Tod must not have heard any of that because he kept going.

“And everyone knows Ally’s going to do something like elope to Vegas. So this is my last shot at greatness. Not that I didn’t kick butt with your wedding,” he said to Indy, then turned his attention to Jet. “And yours too, girlie.”

He had, indeed, kicked butt with both of their weddings. It seemed practice made perfect because Indy’s was awesome, Jet’s was fantastic, and Roxie and Hank’s was the bomb. Not to mention, plans for Ava’s were far from shabby. So without a budget, Sadie’s was undoubtedly going to rock.

It also should be noted that going to Vegas was what I had always wanted to do.

However, I wasn’t certain how Catholics felt about Vegas.

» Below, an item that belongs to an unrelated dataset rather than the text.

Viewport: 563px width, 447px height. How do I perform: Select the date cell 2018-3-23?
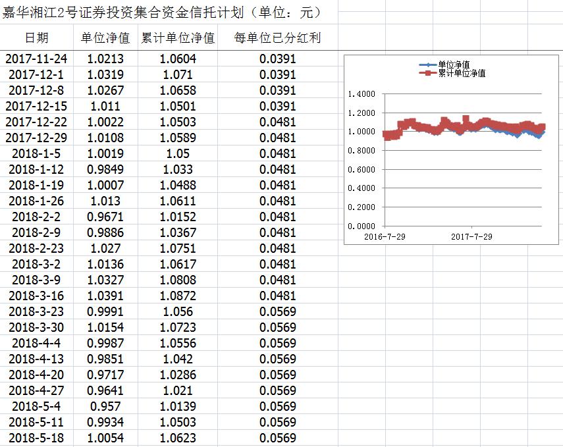click(36, 311)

I added this on my mental list to discuss with the nun or priest who Ren set me up with for my literal come to Jesus (and Mary, God and the Holy Spirit) meeting and shared, “I’m thinking it might be a full mass.”

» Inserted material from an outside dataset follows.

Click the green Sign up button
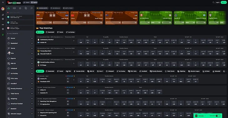pyautogui.click(x=224, y=2)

Tod’s head snapped to me, his eyes alight.

“You shouldn’t have done that,” Jet, the voice of experience, said under her breath to me.

“Seriously?” Tod cried.

“Unless there’s a Catholic priest who dresses like Elvis and has a wedding chapel in Sin City, yeah,” I answered.

“Oh girlie,” Tod’s eyes were getting bright, “you’ve made me so happy.”

Don’t think I was crazy. I was a Rock Chick. In for a penny, in for a pound.

Tod lifted his hands to the sides of his head and wriggled his fingers, announcing, “I feel it! It’s coming over me! You!” He suddenly pointed at me. “Buttery yellow, the creamiest of creams and a bright grass green. You,” he pointed at Stella, “a white bikini, I’m thinking crochet, a lei, maybe a band of flowers around your forehead, and a fabulous sarong.”

Again with Mace muttering, this time through a smile, “That works for me.”

“Tropical island paradise will be your theme,” Tod kept at it and looked at Indy. “And Sadie, ice blue and shimmery glittering winter white.”

That wasn’t bad for Sadie. In fact, perfect.

But no way I was doing yellow and green.

Red and maybe black.

If the Pope approved.

I didn’t share this with Tod. Mostly because the door opened, Ava blasted through it and sauntering in on her heels was Luke with a half-grin going.

Ava did not have a half-grin. She was fuming.

“Tod,” she snapped. “I’m here, but not for the final-final-read-through-preliminary-to-the-finalized-final-final-read-through.”

Clearly she’d got the memo.

“I’m here because the wedding is off!” she finished.

“No!” Tod exclaimed, then proceeded not to react to the dire news that it appeared Ava and Luke were at odds (then again, that happened occasionally; she busted his chops often and Luke, having chops of steel, got off on it) but to something else. “It’s too late to get any of the deposits back!”

“Calm down, man, the wedding isn’t off,” Luke announced.

“It is,” Ava retorted angrily, whirling on her man.